3. The ability to read someone else's code.

This is an integral part of learning. Students should not only be able to write their own code, but also read someone else's. They should be able to look at examples and select important parts from them for use in their own work. They must learn to collaborate with their classmates, work on a common project, and brainstorm when discussing bugs. They must learn to criticize the code, how they can criticize a movie or a cafe. Students should have their own judgments about the software and strive for the correct implementation, openly ridiculing the bloated or chaotic code (well, maybe not so hard, but they still need to be consciously prepared for this).

These three principles underlie computer science and software development, and the rest of the stuff (stack frames, lazy booting and Linux shells) can wait until students are interested and start striving for more. Moreover, it can wait until they have the opportunity to choose an area that requires knowledge of Linux shells, or web frameworks, or network security, or graphics processing. I learned all the basics and something else without touching the Linux terminal and not even knowing about its existence.

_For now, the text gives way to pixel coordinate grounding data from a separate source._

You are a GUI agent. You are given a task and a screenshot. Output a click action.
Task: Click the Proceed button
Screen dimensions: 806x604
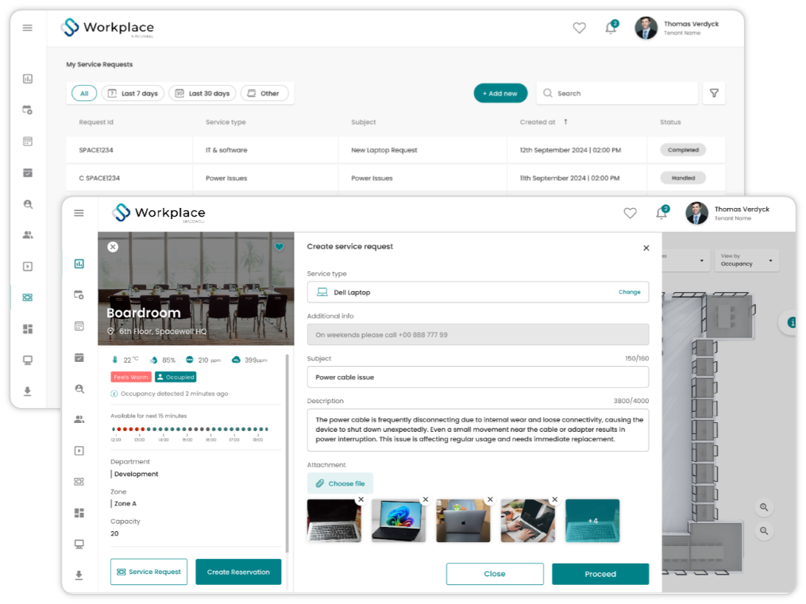tap(600, 574)
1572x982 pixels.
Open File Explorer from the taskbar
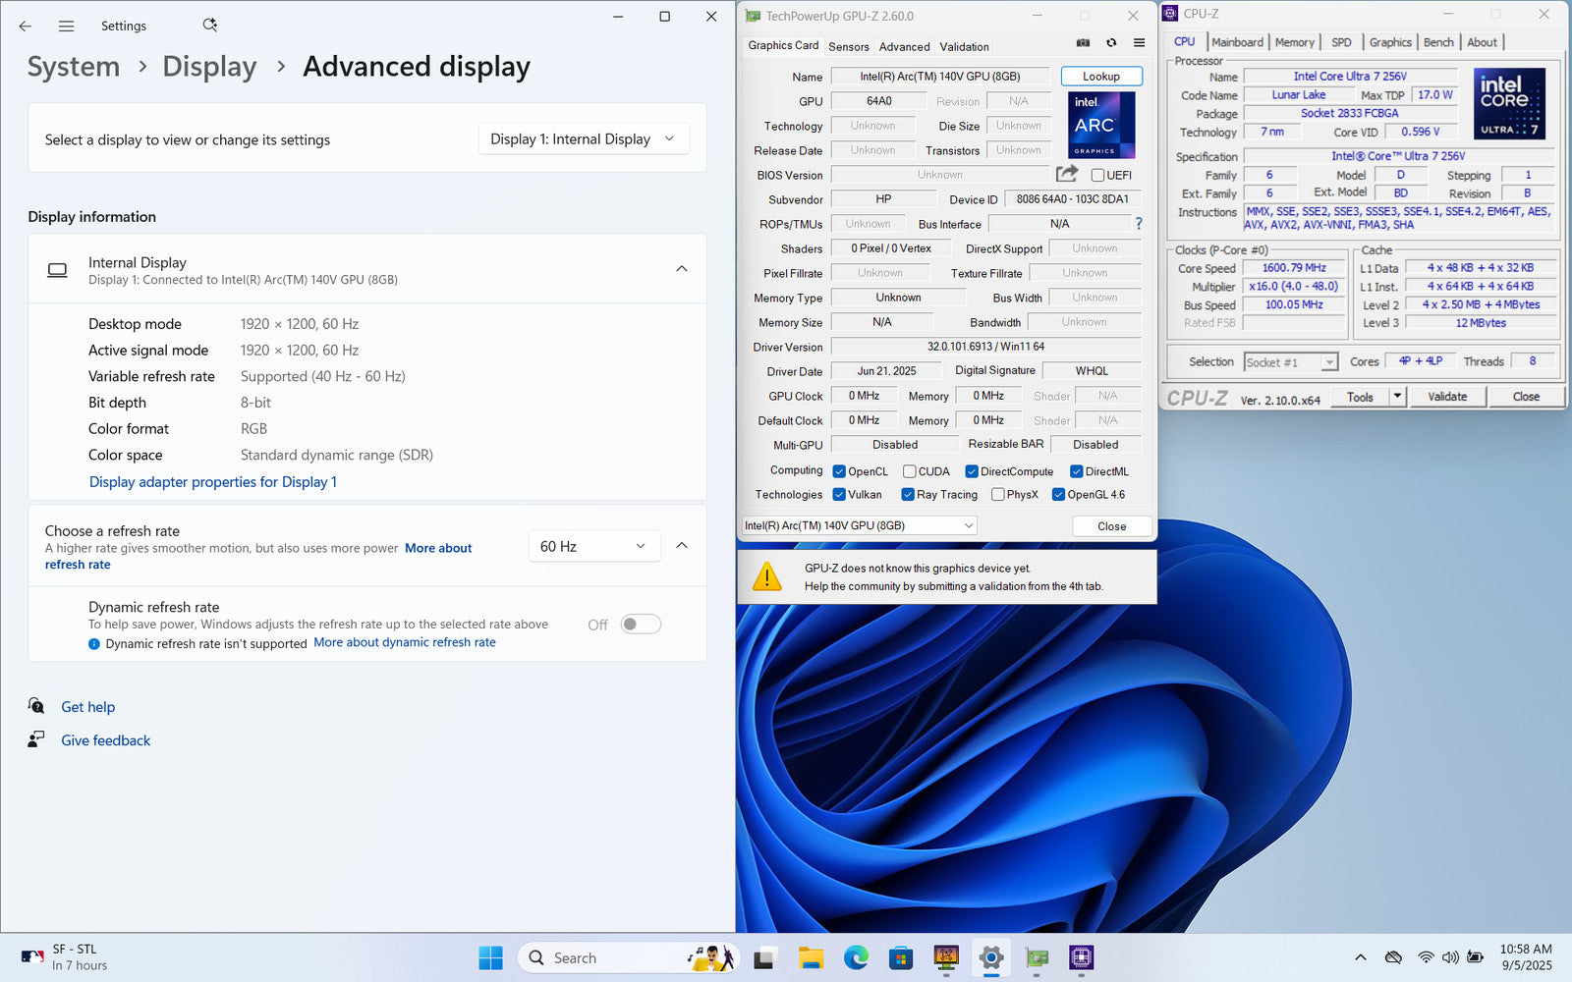coord(811,957)
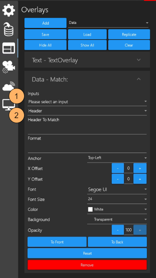Open the settings gear sidebar icon
Viewport: 156px width, 278px height.
pyautogui.click(x=9, y=10)
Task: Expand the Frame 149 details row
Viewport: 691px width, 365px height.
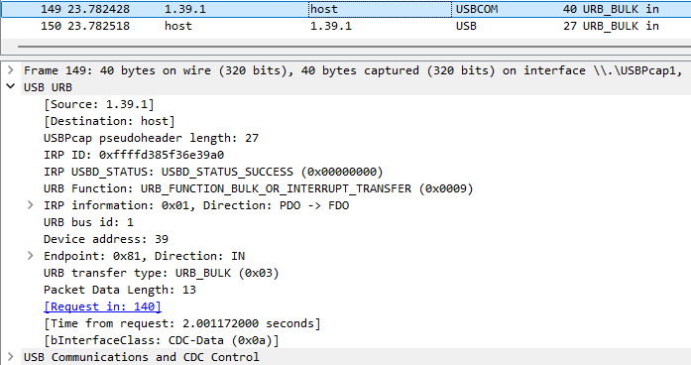Action: coord(11,70)
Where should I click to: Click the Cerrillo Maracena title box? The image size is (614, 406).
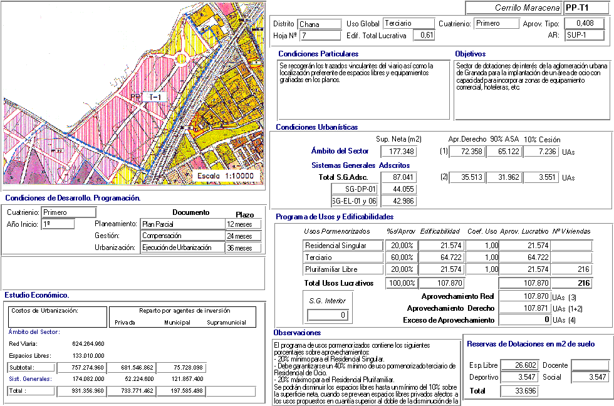[x=513, y=8]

And I have no doubt that my current students are also capable of that.

And when students are completely immersed in the code (like me, having spent a year or two writing spaghetti code), they can learn to see the beauty of the elegant ways of organizing programs, and the expressive power that you can have for writing useful programs. In a sense, programming is similar to architecture: a good program has the beauty of form and functionality. At this point, they should start thinking about system and network programming, because then they can compare the new paradigms with their own. They can criticize, discuss and make innovations, or at least appreciate them, and apply ideas to the “zombie projects” they are working on.

I am of the opinion that in every computer science curriculum there should be several courses used as a blank sheet of paper, and in the learning process one of them should be given as early as possible (maybe even as part of the very first course). I think that students are not taught this way for the same reason that in teaching math: proper teaching is hard work ! No matter how sad it may sound, professors (especially in research educational institutions) do not have time to develop carefully designed student projects.

And while I'm in the training system, I will work to make a difference. I will develop courses so that they are interesting, and help my future employees who do not succeed. Even in highly structured courses, I will allow students to work on free projects.

Therefore, I will add to my wish list of a high school teacher a course called “Programming as drawing with fingers”. (Or "Programming on a clean sheet"? Or "How to kill zombies"?) I am open to suggestions.